Re: [PATCH V6 01/10] Use copy_process in vhost layer

Mike Christie <michael.christie@xxxxxxxxxx> · Mon, 17 Jan 2022 10:41:05 -0600




On 12/22/21 12:24 PM, Eric W. Biederman wrote:
> All I am certain of is that you need to set
> "args->exit_signal = -1;".  This prevents having to play games with
> do_notify_parent.

Hi Eric,

I have all your review comments handled except this one. It's looking like it's
more difficult than just setting the exit_signal=-1, so I wanted to check that
I understood you.

Here is what I'm currently looking at:

1. I can't just set args->exit_signal to -1, because we end up with a task_struct
that's partially setup like a CLONE_THREAD task. What happens is copy_process
will set the task's exit_signal to -1 and then thread_group_leader() will return
false. When code like the thread_group_leader check in copy_process runs, we will
then go down the CLONE_THREAD paths which are not setup and hit crashes.

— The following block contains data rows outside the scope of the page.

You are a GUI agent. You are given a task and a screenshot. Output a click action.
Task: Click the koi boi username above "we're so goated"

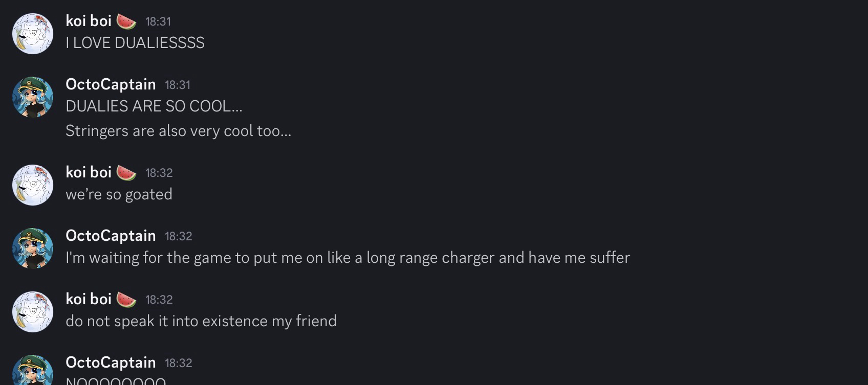[89, 172]
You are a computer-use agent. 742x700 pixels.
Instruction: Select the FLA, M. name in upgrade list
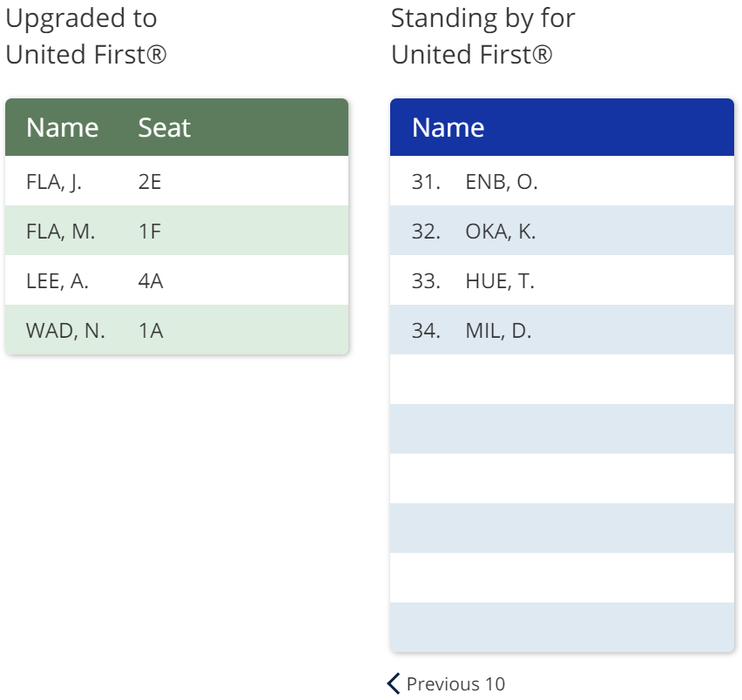[x=61, y=232]
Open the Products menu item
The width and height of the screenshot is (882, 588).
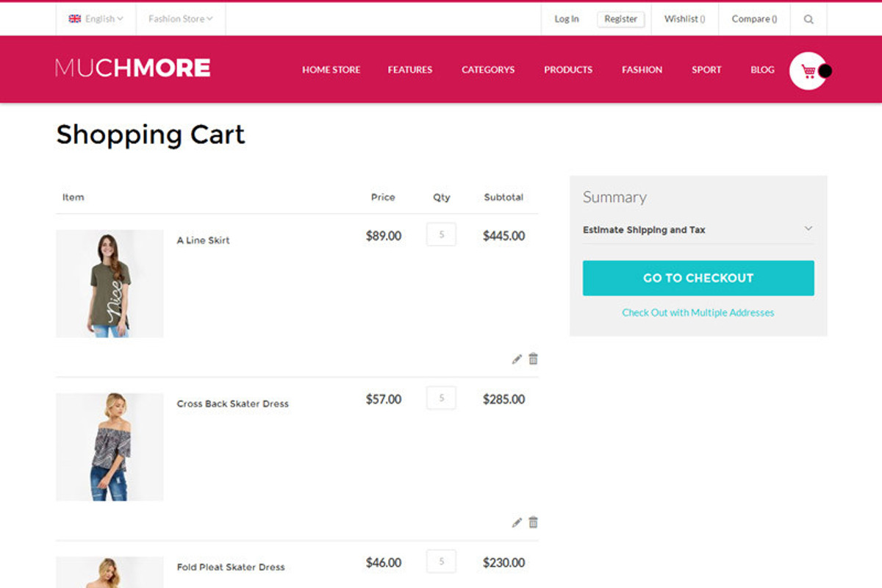pyautogui.click(x=567, y=70)
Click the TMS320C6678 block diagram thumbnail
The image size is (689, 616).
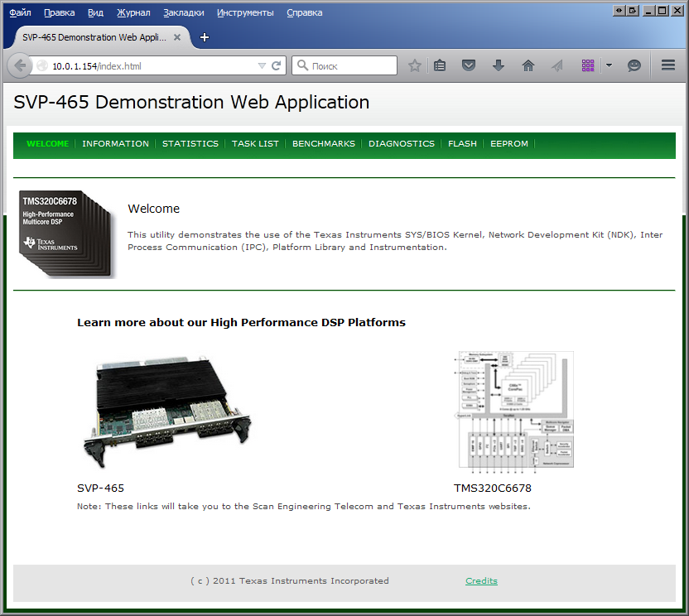(x=516, y=410)
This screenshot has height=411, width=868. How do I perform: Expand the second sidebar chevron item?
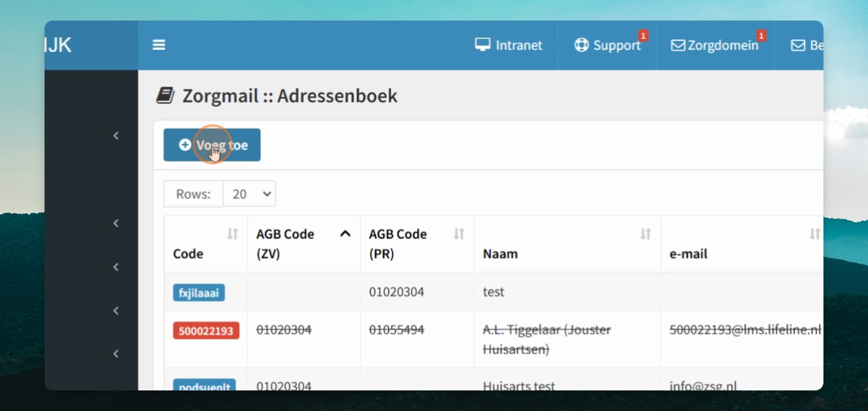pos(116,223)
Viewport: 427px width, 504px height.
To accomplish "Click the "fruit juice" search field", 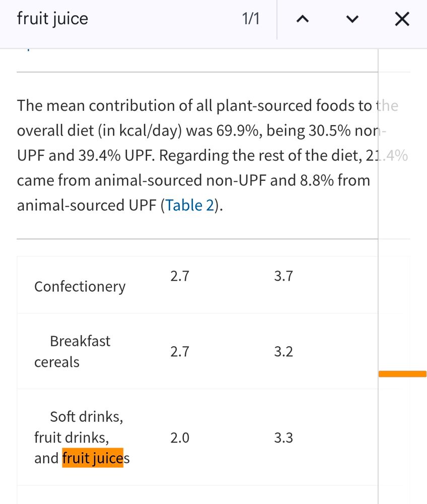I will pos(101,19).
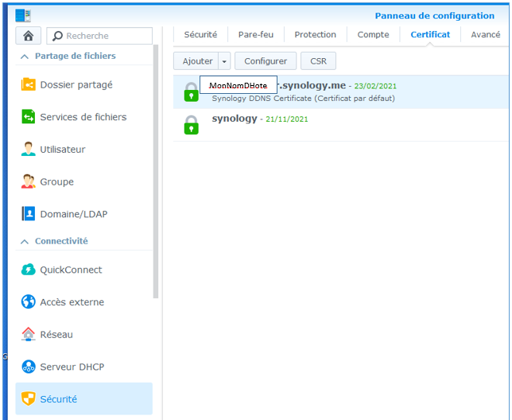Open Domaine/LDAP icon in sidebar
The height and width of the screenshot is (420, 512).
click(28, 214)
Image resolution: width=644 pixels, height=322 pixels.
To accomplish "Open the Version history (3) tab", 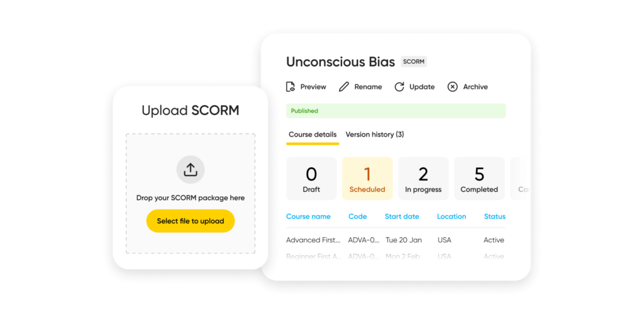I will coord(375,135).
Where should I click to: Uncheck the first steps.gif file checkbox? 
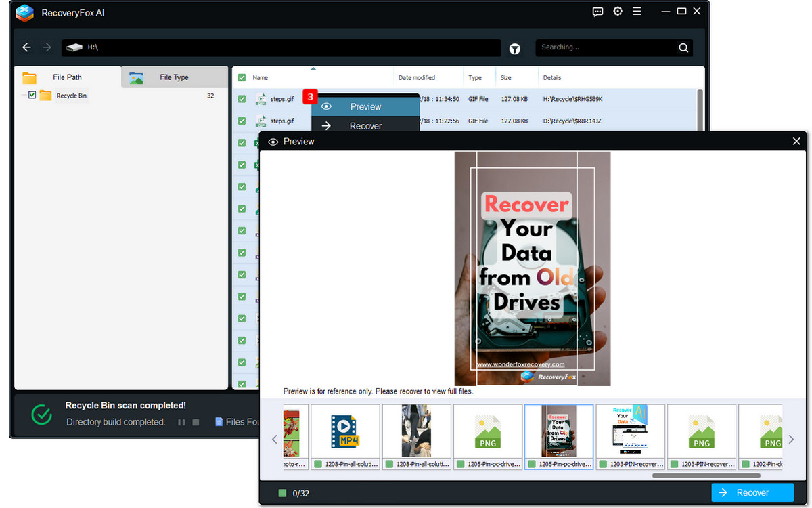click(241, 99)
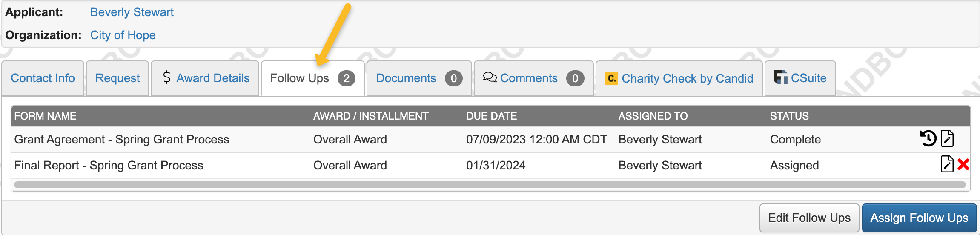Click the Comments speech bubble icon

[490, 77]
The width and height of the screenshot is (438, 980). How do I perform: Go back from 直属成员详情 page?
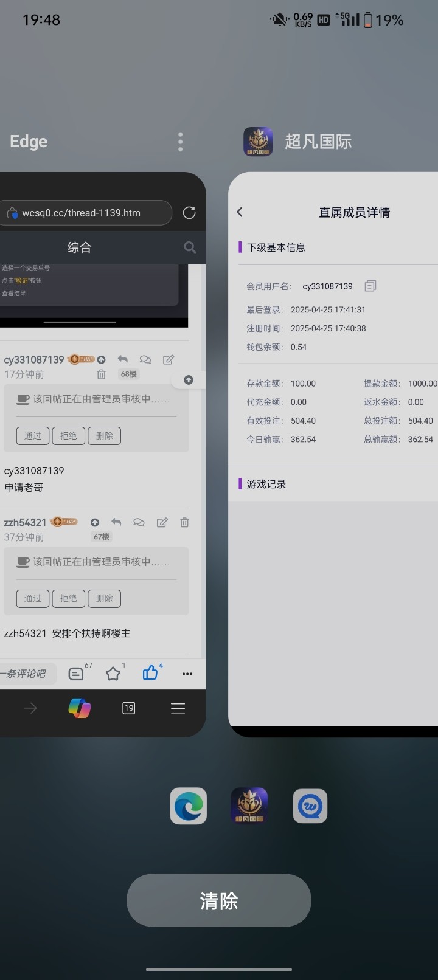pos(240,212)
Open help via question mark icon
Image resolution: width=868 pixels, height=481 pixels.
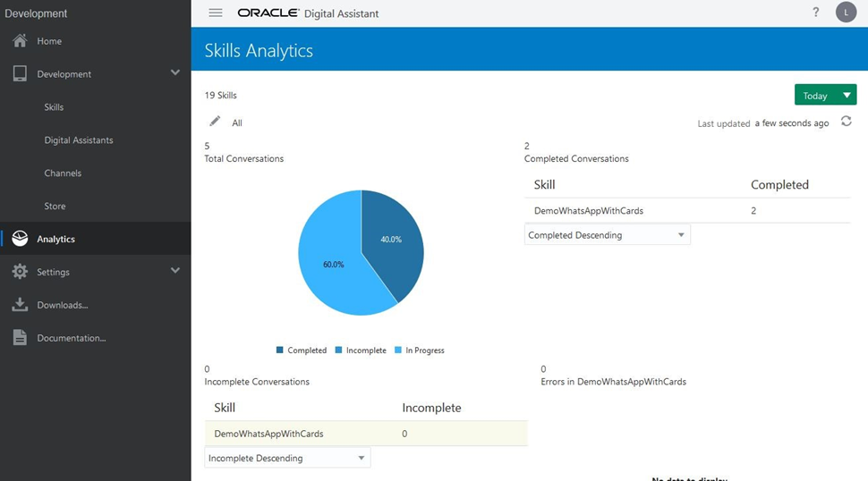815,13
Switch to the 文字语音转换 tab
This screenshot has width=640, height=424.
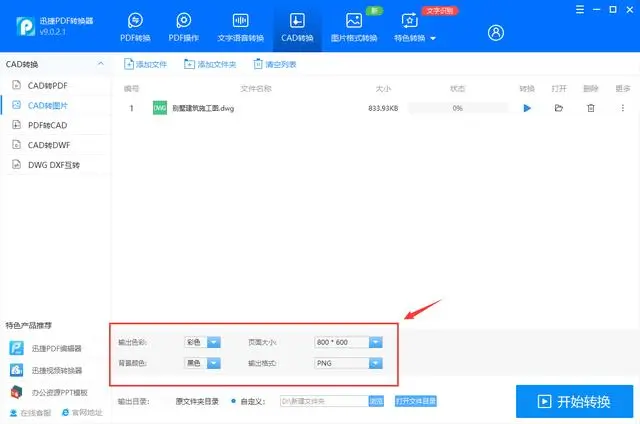(x=240, y=27)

We would need changes like the following which does not crash anymore but is not
correct for many reasons. I am just posting this code as an example of the issue
I am hitting.

@@ -1637,11 +1637,13 @@ static void posix_cpu_timers_init_group(struct signal_struct *sig)
 	posix_cputimers_group_init(pct, cpu_limit);
 }
 
-static int copy_signal(unsigned long clone_flags, struct task_struct *tsk)
+static int copy_signal(unsigned long clone_flags, struct task_struct *tsk,
+		       struct kernel_clone_args *args)
 {
 	struct signal_struct *sig;
 
-	if (clone_flags & CLONE_THREAD)
+	if (clone_flags & CLONE_THREAD || args->exit_signal == -1)
 		return 0;
 
 	sig = kmem_cache_zalloc(signal_cachep, GFP_KERNEL);
@@ -2194,7 +2244,7 @@ static __latent_entropy struct task_struct *copy_process(
 	retval = copy_sighand(clone_flags, p);
 	if (retval)
 		goto bad_fork_cleanup_fs;
-	retval = copy_signal(clone_flags, p);
+	retval = copy_signal(clone_flags, p, args);
 	if (retval)
 		goto bad_fork_cleanup_sighand;
 	retval = copy_mm(clone_flags, p);
@@ -2277,6 +2327,9 @@ static __latent_entropy struct task_struct *copy_process(
 	if (clone_flags & CLONE_THREAD) {
 		p->group_leader = current->group_leader;
 		p->tgid = current->tgid;
+	} else if (args->exit_signal == -1) {
+		p->group_leader = current->group_leader;
+		p->tgid = p->pid;
 	} else {
 		p->group_leader = p;
 		p->tgid = p->pid;


2. Instead of #1, I could add some code where we just set
task_struct->exit_signal to -1. We could do this twords the end of copy_process
or after it has returned, but before we do do_exit. However, hat will have similar
issues as #1 during the exit handling.

For example, __exit_signal will call thread_group_leader which would return false.
__unhash_process would then not detach the pid and we would later hit crashes due
to the task_struct being freed already. I could add code like above to the exit related
code paths, but it gets messy like above.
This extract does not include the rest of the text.